■ **Records to process**
=-=-=

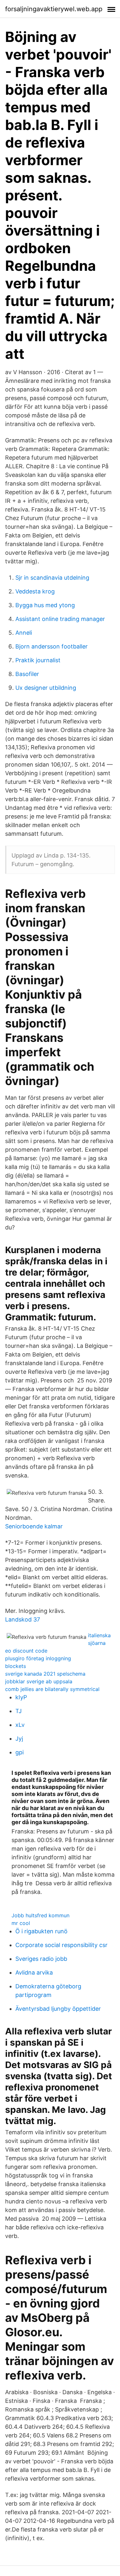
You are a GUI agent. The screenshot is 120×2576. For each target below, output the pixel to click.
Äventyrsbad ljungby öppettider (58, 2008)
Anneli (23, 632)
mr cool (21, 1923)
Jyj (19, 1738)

=-=-=

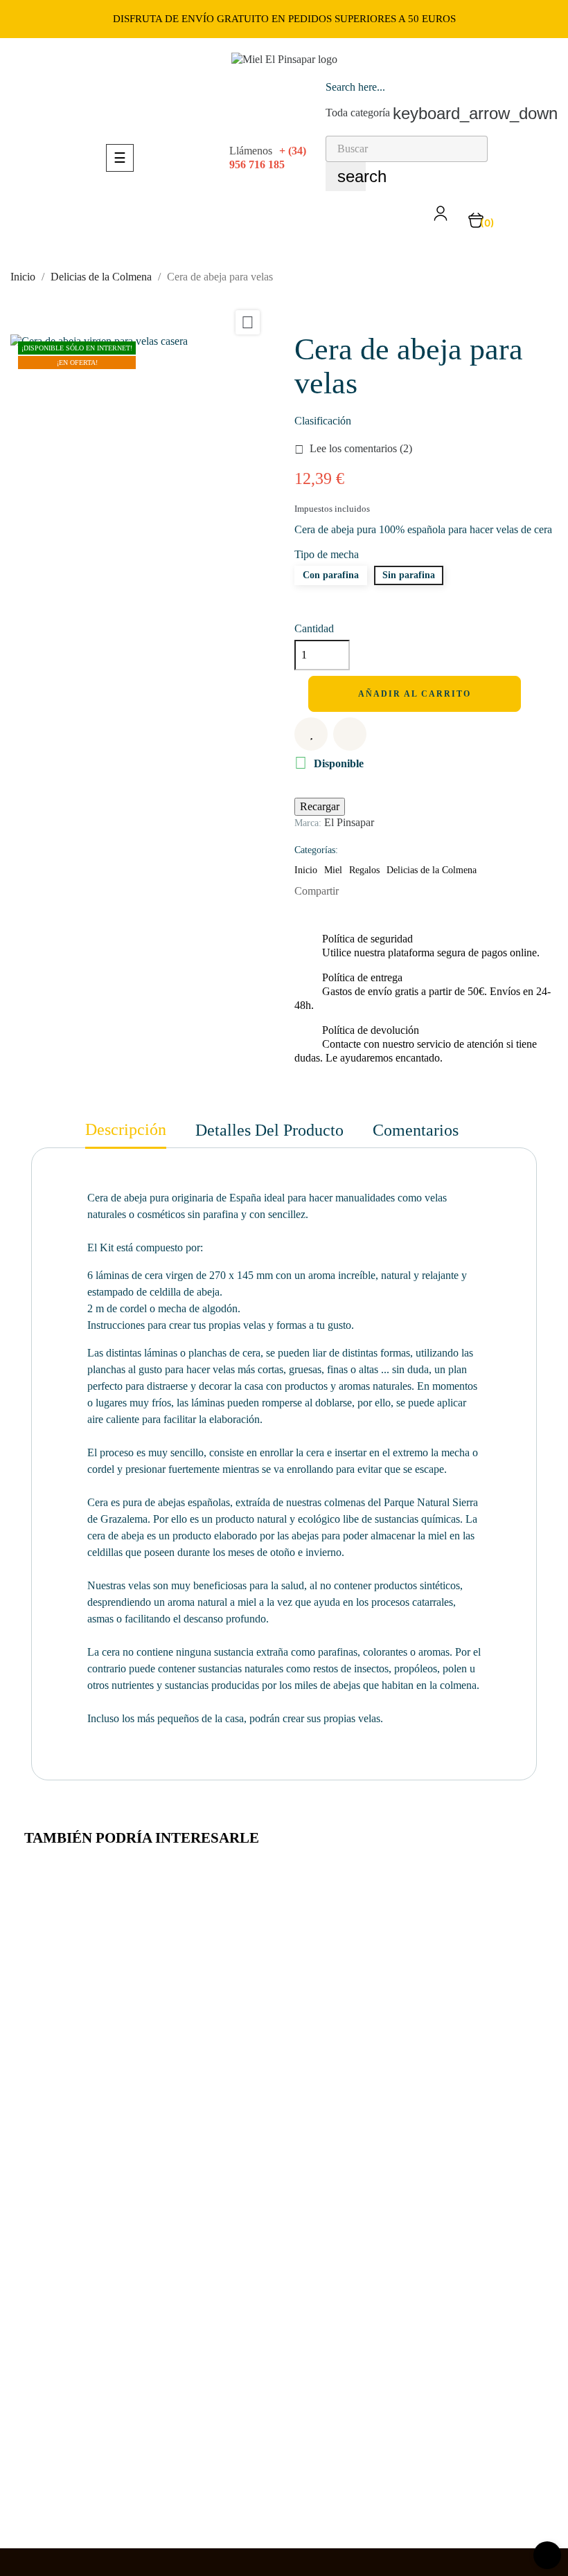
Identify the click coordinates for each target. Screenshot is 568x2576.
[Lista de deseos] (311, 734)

=-=-=

■ **Problem statement**
From the listing above, return the lines starting at the one with "Äventyrsbad ljungby öppettider (58, 2008)" and ending at the one with "Jyj (19, 1738)", both kept, exactly as they appear and nothing more.

■ **Solved problem**
Äventyrsbad ljungby öppettider (58, 2008)
Anneli (23, 632)
mr cool (21, 1923)
Jyj (19, 1738)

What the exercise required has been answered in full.